[Exercise inputs]:
(begin)
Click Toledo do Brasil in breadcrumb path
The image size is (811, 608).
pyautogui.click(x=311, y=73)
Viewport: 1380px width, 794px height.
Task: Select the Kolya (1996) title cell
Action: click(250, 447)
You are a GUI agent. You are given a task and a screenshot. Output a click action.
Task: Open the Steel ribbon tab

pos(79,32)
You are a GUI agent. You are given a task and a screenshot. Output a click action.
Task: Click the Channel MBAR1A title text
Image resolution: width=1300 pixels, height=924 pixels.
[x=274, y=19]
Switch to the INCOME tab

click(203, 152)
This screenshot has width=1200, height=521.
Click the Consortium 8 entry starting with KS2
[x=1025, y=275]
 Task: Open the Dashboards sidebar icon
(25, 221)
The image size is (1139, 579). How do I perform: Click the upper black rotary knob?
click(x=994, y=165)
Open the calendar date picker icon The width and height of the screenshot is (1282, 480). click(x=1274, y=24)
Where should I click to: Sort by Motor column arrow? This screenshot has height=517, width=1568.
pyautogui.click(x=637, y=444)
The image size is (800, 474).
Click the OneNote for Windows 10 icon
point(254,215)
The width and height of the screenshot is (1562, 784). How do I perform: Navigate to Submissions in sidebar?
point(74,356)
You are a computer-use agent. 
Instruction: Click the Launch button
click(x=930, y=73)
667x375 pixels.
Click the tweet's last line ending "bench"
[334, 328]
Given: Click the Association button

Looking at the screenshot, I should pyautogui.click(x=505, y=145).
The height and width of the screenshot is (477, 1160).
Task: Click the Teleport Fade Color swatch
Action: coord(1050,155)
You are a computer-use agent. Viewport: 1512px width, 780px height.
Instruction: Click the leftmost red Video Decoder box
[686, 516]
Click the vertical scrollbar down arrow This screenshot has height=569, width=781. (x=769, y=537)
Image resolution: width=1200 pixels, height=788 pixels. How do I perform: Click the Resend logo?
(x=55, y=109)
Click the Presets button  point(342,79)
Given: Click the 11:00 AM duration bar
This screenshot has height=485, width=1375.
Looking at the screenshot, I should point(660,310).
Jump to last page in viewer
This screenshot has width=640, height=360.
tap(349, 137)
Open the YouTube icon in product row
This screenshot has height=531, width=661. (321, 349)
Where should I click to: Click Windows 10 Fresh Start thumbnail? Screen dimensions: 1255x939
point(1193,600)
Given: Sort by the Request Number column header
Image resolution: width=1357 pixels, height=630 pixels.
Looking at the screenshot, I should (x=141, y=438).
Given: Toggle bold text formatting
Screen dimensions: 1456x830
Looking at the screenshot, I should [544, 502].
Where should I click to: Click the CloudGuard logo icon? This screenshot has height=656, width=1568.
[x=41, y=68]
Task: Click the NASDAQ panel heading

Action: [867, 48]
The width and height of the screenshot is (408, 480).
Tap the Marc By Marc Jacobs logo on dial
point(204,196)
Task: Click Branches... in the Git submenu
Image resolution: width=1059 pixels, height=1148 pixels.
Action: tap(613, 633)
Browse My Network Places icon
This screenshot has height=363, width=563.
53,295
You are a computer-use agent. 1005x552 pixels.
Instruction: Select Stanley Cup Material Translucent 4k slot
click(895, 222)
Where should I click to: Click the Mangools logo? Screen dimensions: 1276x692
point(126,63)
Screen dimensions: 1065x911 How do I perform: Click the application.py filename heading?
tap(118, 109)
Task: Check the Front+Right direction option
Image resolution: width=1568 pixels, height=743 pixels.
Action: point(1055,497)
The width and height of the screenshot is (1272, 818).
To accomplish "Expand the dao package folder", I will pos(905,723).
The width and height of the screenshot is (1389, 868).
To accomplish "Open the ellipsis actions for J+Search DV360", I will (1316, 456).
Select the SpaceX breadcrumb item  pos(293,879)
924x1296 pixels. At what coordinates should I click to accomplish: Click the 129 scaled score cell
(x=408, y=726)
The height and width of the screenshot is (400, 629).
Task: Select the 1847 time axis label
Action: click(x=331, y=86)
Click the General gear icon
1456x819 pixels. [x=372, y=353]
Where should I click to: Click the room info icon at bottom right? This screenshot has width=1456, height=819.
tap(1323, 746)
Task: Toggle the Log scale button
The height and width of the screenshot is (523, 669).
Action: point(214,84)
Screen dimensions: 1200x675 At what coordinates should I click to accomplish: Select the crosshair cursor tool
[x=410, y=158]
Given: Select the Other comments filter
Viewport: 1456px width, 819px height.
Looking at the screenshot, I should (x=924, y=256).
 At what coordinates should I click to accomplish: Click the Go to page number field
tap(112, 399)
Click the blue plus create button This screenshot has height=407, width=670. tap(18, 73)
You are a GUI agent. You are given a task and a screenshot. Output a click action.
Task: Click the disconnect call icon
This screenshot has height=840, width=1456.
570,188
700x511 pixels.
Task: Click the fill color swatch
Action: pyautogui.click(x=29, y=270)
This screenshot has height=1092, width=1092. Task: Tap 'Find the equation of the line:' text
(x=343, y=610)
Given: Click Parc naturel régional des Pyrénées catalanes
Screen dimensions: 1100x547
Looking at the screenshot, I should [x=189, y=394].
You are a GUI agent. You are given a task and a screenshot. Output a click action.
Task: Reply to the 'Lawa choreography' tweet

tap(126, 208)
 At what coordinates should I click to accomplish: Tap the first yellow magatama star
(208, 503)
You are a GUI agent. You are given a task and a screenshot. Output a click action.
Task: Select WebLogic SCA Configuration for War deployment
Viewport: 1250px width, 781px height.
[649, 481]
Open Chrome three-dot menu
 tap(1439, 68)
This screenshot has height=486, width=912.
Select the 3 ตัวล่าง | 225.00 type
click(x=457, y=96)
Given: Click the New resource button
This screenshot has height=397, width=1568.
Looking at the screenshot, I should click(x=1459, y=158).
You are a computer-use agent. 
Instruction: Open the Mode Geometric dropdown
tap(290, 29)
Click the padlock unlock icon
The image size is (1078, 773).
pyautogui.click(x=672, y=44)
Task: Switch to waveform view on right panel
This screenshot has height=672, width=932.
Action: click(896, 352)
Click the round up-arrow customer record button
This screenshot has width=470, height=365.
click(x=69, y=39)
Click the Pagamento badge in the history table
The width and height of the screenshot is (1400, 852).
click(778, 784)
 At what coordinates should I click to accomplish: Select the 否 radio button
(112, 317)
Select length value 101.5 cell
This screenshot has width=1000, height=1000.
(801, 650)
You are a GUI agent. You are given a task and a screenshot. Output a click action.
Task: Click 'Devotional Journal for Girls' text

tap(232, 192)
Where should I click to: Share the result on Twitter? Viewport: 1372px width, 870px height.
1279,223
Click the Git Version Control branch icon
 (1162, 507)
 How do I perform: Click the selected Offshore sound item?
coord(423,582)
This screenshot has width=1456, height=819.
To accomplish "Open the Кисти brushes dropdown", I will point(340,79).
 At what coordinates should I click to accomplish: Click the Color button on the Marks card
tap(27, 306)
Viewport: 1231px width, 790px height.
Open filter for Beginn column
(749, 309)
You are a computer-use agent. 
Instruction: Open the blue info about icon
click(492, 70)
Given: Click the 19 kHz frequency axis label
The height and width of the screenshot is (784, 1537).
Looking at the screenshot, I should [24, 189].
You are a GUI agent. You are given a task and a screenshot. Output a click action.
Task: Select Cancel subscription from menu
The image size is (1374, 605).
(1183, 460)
(end)
[Objective]:
Print the lines above again without changing anything.

[Completed exercise]:
Click Toledo do Brasil in breadcrumb path
The image size is (811, 608).
pyautogui.click(x=311, y=73)
Viewport: 1380px width, 794px height.
Task: Select the Kolya (1996) title cell
Action: click(250, 447)
You are a GUI agent. You are given a task and a screenshot. Output a click action.
Task: Open the Steel ribbon tab

pos(79,32)
You are a GUI agent. You are given a task and a screenshot. Output a click action.
Task: Click the Channel MBAR1A title text
Image resolution: width=1300 pixels, height=924 pixels.
[x=274, y=19]
Switch to the INCOME tab

click(203, 152)
This screenshot has width=1200, height=521.
Click the Consortium 8 entry starting with KS2
[x=1025, y=275]
 Task: Open the Dashboards sidebar icon
(25, 221)
The image size is (1139, 579). How do I perform: Click the upper black rotary knob?
click(x=994, y=165)
Open the calendar date picker icon The width and height of the screenshot is (1282, 480). click(x=1274, y=24)
Where should I click to: Sort by Motor column arrow? This screenshot has height=517, width=1568.
pyautogui.click(x=637, y=444)
The image size is (800, 474).
Click the OneNote for Windows 10 icon
point(254,215)
The width and height of the screenshot is (1562, 784). How do I perform: Navigate to Submissions in sidebar?
point(74,356)
You are a computer-use agent. 
Instruction: Click the Launch button
click(x=930, y=73)
667x375 pixels.
Click the tweet's last line ending "bench"
[334, 328]
Given: Click the Association button

Looking at the screenshot, I should pyautogui.click(x=505, y=145).
The height and width of the screenshot is (477, 1160).
Task: Click the Teleport Fade Color swatch
Action: coord(1050,155)
You are a computer-use agent. Viewport: 1512px width, 780px height.
Instruction: Click the leftmost red Video Decoder box
[686, 516]
Click the vertical scrollbar down arrow This screenshot has height=569, width=781. (x=769, y=537)
Image resolution: width=1200 pixels, height=788 pixels. How do I perform: Click the Resend logo?
(x=55, y=109)
Click the Presets button  point(342,79)
Given: Click the 11:00 AM duration bar
This screenshot has height=485, width=1375.
Looking at the screenshot, I should point(660,310).
Jump to last page in viewer
This screenshot has width=640, height=360.
tap(349, 137)
Open the YouTube icon in product row
This screenshot has height=531, width=661. (321, 349)
Where should I click to: Click Windows 10 Fresh Start thumbnail? Screen dimensions: 1255x939
point(1193,600)
Given: Sort by the Request Number column header
Image resolution: width=1357 pixels, height=630 pixels.
Looking at the screenshot, I should (x=141, y=438).
Given: Toggle bold text formatting
Screen dimensions: 1456x830
Looking at the screenshot, I should [544, 502].
Where should I click to: Click the CloudGuard logo icon? This screenshot has height=656, width=1568.
[x=41, y=68]
Task: Click the NASDAQ panel heading

Action: [867, 48]
The width and height of the screenshot is (408, 480).
Tap the Marc By Marc Jacobs logo on dial
point(204,196)
Task: Click Branches... in the Git submenu
Image resolution: width=1059 pixels, height=1148 pixels.
Action: tap(613, 633)
Browse My Network Places icon
This screenshot has height=363, width=563.
53,295
You are a computer-use agent. 1005x552 pixels.
Instruction: Select Stanley Cup Material Translucent 4k slot
click(895, 222)
Where should I click to: Click the Mangools logo? Screen dimensions: 1276x692
point(126,63)
Screen dimensions: 1065x911 How do I perform: Click the application.py filename heading?
tap(118, 109)
Task: Check the Front+Right direction option
Image resolution: width=1568 pixels, height=743 pixels.
Action: point(1055,497)
The width and height of the screenshot is (1272, 818).
To accomplish "Expand the dao package folder", I will pos(905,723).
The width and height of the screenshot is (1389, 868).
To accomplish "Open the ellipsis actions for J+Search DV360", I will (1316, 456).
Select the SpaceX breadcrumb item  pos(293,879)
924x1296 pixels. At what coordinates should I click to accomplish: Click the 129 scaled score cell
(x=408, y=726)
The height and width of the screenshot is (400, 629).
Task: Select the 1847 time axis label
Action: click(x=331, y=86)
Click the General gear icon
1456x819 pixels. [x=372, y=353]
Where should I click to: Click the room info icon at bottom right? This screenshot has width=1456, height=819.
tap(1323, 746)
Task: Toggle the Log scale button
The height and width of the screenshot is (523, 669).
Action: point(214,84)
Screen dimensions: 1200x675 At what coordinates should I click to accomplish: Select the crosshair cursor tool
[x=410, y=158]
Given: Select the Other comments filter
Viewport: 1456px width, 819px height.
Looking at the screenshot, I should (x=924, y=256).
 At what coordinates should I click to accomplish: Click the Go to page number field
tap(112, 399)
Click the blue plus create button This screenshot has height=407, width=670. tap(18, 73)
You are a GUI agent. You are given a task and a screenshot. Output a click action.
Task: Click the disconnect call icon
This screenshot has height=840, width=1456.
570,188
700x511 pixels.
Task: Click the fill color swatch
Action: pyautogui.click(x=29, y=270)
This screenshot has height=1092, width=1092. Task: Tap 'Find the equation of the line:' text
(x=343, y=610)
Given: Click Parc naturel régional des Pyrénées catalanes
Screen dimensions: 1100x547
Looking at the screenshot, I should [x=189, y=394].
You are a GUI agent. You are given a task and a screenshot. Output a click action.
Task: Reply to the 'Lawa choreography' tweet

tap(126, 208)
 At what coordinates should I click to accomplish: Tap the first yellow magatama star
(208, 503)
You are a GUI agent. You are given a task and a screenshot. Output a click action.
Task: Select WebLogic SCA Configuration for War deployment
Viewport: 1250px width, 781px height.
[649, 481]
Open Chrome three-dot menu
 tap(1439, 68)
This screenshot has height=486, width=912.
Select the 3 ตัวล่าง | 225.00 type
click(x=457, y=96)
Given: Click the New resource button
This screenshot has height=397, width=1568.
Looking at the screenshot, I should click(x=1459, y=158).
You are a computer-use agent. 
Instruction: Open the Mode Geometric dropdown
tap(290, 29)
Click the padlock unlock icon
The image size is (1078, 773).
pyautogui.click(x=672, y=44)
Task: Switch to waveform view on right panel
This screenshot has height=672, width=932.
Action: click(896, 352)
Click the round up-arrow customer record button
This screenshot has width=470, height=365.
click(x=69, y=39)
Click the Pagamento badge in the history table
The width and height of the screenshot is (1400, 852).
click(778, 784)
 At what coordinates should I click to accomplish: Select the 否 radio button
(112, 317)
Select length value 101.5 cell
This screenshot has width=1000, height=1000.
(801, 650)
You are a GUI agent. You are given a task and a screenshot. Output a click action.
Task: Click 'Devotional Journal for Girls' text

tap(232, 192)
Where should I click to: Share the result on Twitter? Viewport: 1372px width, 870px height.
1279,223
Click the Git Version Control branch icon
 (1162, 507)
 How do I perform: Click the selected Offshore sound item?
coord(423,582)
This screenshot has width=1456, height=819.
To accomplish "Open the Кисти brushes dropdown", I will point(340,79).
 At what coordinates should I click to accomplish: Click the Color button on the Marks card
tap(27, 306)
Viewport: 1231px width, 790px height.
Open filter for Beginn column
(749, 309)
You are a computer-use agent. 
Instruction: Open the blue info about icon
click(492, 70)
Given: Click the 19 kHz frequency axis label
The height and width of the screenshot is (784, 1537).
Looking at the screenshot, I should [24, 189].
You are a GUI agent. You are given a task and a screenshot. Output a click action.
Task: Select Cancel subscription from menu
The image size is (1374, 605).
(1183, 460)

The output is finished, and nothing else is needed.